- Specialty: Neurology

= Spasm =

Involuntary contraction of a muscle, organ or orifice

A spasm is a sudden involuntary contraction of a muscle, a group of muscles, or a hollow organ, such as the bladder.

A spasmodic muscle contraction may be caused by many medical conditions, including dystonia. Most commonly, it is a muscle cramp which is accompanied by a sudden burst of pain. A muscle cramp is usually harmless and ceases after a few minutes. It is typically caused by ion imbalance or muscle fatigue.

There are other causes of involuntary muscle contractions, and some of these may cause a health problem.

==Description and causes==

Spasms occur when the part of the brain that controls movement malfunctions, causing involuntary muscle activity.

A spasm may be a muscle contraction caused by abnormal nerve stimulation or by abnormal activity of the muscle itself.

===Causes===
The cause of spasms is often unknown, but it can be due to an inherited genetic problem, a side effect of medications, Parkinson's disease, a stroke, cerebral palsy or multiple sclerosis.

Old age can also cause spasms and cramp.

## WORK REQUIRED
Pick up the article on spasms after its last sentence and keep writing it.

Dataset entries
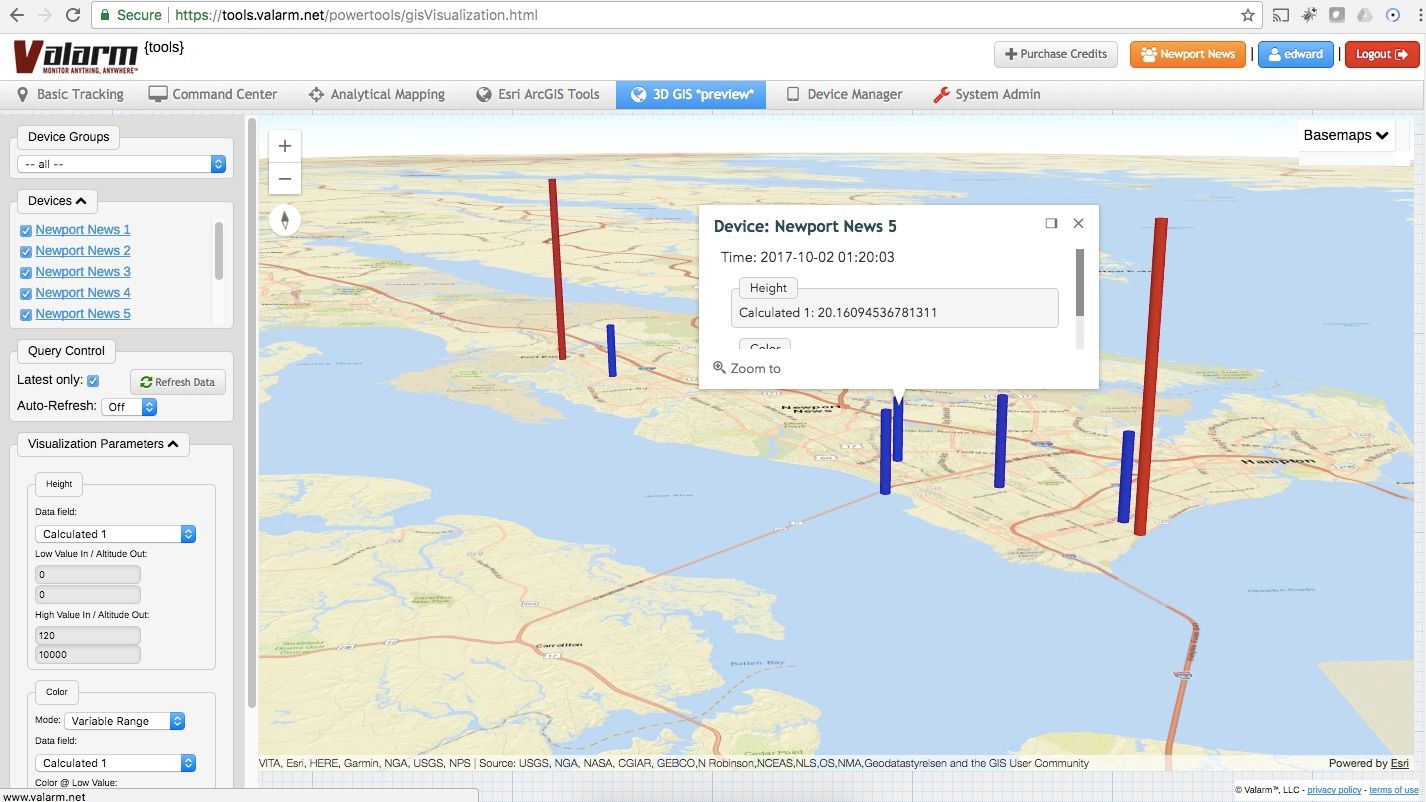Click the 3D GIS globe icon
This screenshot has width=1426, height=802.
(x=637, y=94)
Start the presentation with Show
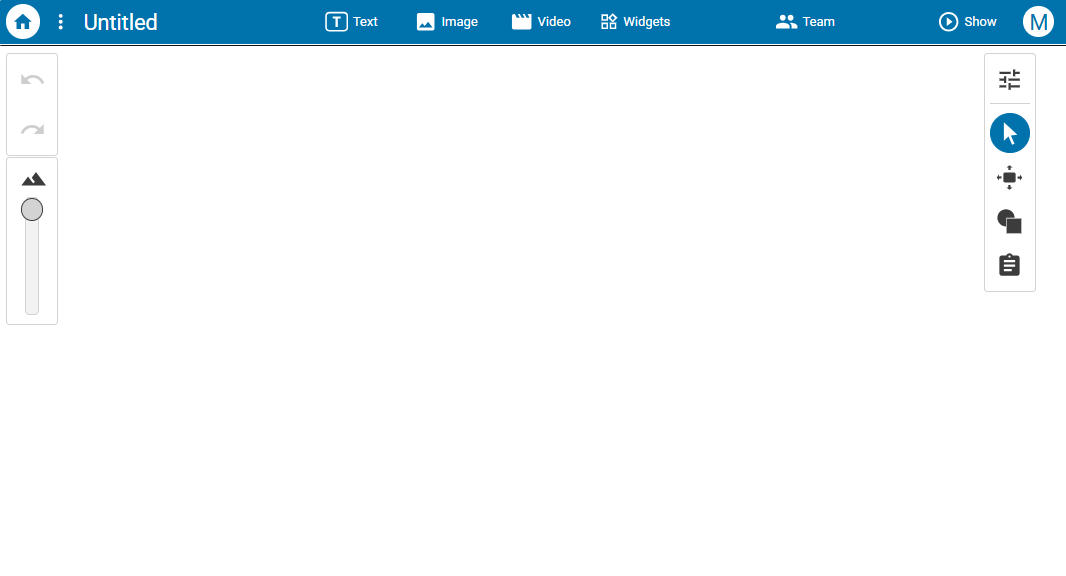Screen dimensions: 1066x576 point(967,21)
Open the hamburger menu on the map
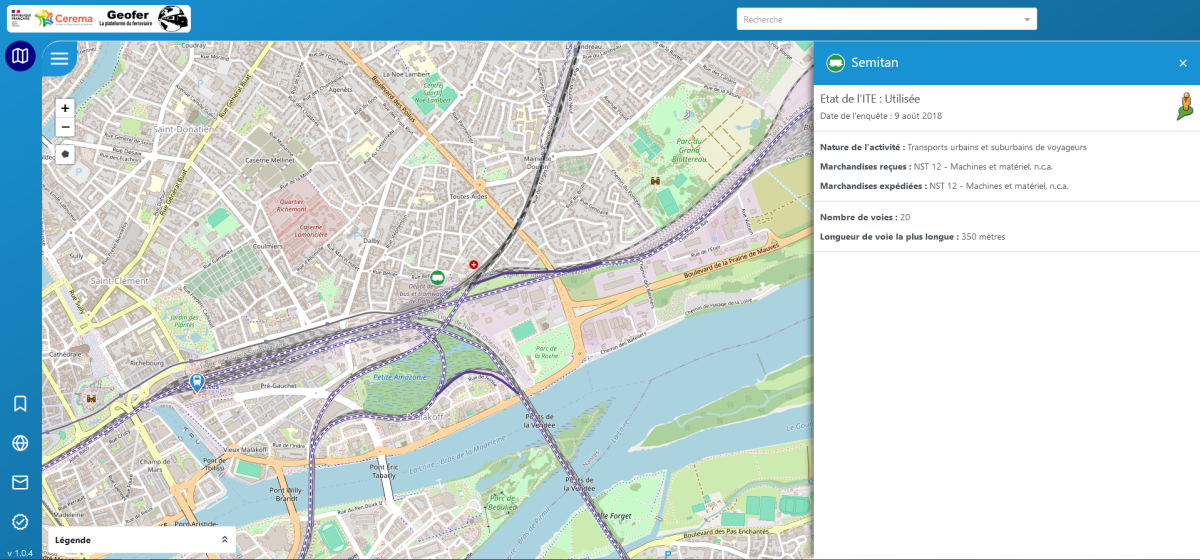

## ANSWER FOR THIS EXERCISE
Spasms can occur in dystonia, and in spasticity.

===Effects===
A spasm may lead to muscle strains or tears in tendons and ligaments if the force of the spasm exceeds the tensile strength of the underlying connective tissue. This can occur with a particularly strong spasm or with weakened connective tissue.

===Types of spasm===
A hypertonic muscle spasm is a condition of chronic, excessive muscle tone (i.e., tension in a resting muscle). This is the amount of contraction that remains when a muscle is not working. A true hypertonic spasm is caused by malfunctioning feedback nerves. This is much more serious and is permanent unless treated. In this case, the hypertonic muscle tone is excessive, and the muscles are unable to relax.

A subtype of spasm is colic. This is an episodic pain caused by spasm of smooth muscle in a particular organ (e.g., the bile duct). A characteristic of colic is the sensation of having to move about, and the pain may induce nausea or vomiting.

==See also==

- Antispasmodic
- Blepharospasm
- Cadaveric spasm
- Convulsion
- Cramp
- Cricopharyngeal spasm
- Ejaculation
- Epileptic seizure
- Jactitation (medicine)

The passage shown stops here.